*What is expected*
The expected answer is every line from the material below that has the word "color".
-------
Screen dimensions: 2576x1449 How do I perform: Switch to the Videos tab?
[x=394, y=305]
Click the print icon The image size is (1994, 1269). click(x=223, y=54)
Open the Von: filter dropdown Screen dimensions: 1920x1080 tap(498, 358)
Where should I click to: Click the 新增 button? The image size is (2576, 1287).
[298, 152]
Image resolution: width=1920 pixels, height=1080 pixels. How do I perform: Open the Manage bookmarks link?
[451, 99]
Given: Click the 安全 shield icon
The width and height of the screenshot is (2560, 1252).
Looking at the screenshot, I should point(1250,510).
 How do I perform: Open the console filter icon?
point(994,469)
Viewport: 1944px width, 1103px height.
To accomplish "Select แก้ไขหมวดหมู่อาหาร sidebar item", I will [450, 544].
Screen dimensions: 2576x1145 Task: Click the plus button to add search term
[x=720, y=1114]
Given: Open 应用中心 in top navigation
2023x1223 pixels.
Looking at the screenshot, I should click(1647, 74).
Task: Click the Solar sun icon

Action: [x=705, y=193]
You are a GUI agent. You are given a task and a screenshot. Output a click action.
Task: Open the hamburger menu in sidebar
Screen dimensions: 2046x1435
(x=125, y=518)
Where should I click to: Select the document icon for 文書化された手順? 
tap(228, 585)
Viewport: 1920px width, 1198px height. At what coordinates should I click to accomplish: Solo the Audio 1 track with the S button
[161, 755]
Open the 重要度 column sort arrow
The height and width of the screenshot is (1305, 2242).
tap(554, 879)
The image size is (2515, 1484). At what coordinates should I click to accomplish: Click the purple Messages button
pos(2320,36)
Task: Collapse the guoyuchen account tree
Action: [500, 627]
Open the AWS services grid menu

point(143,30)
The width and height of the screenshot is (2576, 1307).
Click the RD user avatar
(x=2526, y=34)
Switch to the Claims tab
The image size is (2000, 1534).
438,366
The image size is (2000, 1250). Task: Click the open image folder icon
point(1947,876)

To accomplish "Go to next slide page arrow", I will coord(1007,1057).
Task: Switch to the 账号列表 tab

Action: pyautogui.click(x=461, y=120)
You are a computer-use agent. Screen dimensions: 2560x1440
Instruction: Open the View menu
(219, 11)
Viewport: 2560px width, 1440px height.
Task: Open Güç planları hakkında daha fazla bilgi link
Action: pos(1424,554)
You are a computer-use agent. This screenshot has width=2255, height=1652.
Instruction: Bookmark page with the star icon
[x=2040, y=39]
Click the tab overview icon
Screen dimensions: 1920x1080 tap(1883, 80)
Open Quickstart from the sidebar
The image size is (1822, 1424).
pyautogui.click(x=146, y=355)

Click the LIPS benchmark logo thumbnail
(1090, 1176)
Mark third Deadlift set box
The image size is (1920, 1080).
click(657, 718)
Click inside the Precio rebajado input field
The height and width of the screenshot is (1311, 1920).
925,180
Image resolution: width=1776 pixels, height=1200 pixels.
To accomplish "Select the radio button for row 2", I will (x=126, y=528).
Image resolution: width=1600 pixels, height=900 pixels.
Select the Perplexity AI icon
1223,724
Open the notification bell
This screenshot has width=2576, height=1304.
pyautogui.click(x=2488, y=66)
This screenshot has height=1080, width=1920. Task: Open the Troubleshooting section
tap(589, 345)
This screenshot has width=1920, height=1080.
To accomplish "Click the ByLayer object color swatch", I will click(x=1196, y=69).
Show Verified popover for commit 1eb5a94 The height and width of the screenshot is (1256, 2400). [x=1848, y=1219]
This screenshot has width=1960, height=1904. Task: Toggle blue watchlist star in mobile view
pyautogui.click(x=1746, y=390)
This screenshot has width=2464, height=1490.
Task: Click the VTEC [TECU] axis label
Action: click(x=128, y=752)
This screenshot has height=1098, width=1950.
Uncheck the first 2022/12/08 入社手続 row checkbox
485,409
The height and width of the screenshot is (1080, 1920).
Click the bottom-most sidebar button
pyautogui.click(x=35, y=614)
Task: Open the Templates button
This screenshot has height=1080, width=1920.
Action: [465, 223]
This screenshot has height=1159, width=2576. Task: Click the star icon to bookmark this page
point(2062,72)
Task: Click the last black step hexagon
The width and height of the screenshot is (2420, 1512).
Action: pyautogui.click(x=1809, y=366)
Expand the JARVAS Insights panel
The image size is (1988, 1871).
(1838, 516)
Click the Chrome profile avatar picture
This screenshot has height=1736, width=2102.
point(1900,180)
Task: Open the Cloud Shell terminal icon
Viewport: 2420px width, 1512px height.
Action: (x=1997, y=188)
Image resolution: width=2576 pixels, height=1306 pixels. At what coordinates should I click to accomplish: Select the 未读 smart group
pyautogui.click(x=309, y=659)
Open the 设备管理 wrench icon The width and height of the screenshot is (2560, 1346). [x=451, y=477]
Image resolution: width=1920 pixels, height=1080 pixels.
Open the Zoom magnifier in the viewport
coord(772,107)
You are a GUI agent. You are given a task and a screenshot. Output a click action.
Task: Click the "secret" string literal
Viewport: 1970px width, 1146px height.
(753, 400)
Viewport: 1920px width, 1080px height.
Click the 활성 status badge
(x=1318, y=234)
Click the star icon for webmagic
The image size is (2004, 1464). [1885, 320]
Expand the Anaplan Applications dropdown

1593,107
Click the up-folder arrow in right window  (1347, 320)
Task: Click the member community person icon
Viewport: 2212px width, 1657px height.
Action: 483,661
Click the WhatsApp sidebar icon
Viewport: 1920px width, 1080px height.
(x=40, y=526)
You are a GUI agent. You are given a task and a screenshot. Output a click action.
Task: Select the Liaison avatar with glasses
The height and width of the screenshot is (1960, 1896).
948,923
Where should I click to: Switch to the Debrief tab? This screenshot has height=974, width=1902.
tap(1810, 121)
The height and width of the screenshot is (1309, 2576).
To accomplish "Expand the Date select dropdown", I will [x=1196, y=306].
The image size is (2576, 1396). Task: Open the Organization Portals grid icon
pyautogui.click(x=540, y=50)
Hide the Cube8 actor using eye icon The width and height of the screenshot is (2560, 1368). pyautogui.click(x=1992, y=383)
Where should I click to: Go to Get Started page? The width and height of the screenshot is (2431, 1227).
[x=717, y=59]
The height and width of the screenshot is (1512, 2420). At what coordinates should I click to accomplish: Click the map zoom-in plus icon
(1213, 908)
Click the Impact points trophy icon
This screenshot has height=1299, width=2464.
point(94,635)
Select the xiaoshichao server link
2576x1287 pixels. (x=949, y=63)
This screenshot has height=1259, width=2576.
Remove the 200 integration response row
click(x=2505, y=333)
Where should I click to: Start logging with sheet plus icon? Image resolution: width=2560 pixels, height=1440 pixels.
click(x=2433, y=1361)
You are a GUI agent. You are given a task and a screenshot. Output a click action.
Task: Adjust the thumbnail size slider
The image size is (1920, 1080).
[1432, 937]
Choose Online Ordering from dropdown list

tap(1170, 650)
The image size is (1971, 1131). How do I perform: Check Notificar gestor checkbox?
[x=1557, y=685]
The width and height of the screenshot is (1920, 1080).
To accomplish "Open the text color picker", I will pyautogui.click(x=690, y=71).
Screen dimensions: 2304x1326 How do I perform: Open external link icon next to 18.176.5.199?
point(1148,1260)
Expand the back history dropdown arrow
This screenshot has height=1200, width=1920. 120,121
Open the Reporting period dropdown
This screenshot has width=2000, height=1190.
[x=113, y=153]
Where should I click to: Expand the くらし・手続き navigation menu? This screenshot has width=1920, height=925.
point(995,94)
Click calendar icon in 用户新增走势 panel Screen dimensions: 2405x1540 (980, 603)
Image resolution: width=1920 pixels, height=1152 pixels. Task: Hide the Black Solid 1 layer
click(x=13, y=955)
-------
*Output of the exercise*
To accomplish "Click the ByLayer object color swatch", I will click(x=1196, y=69).
To accomplish "Open the text color picker", I will pyautogui.click(x=690, y=71).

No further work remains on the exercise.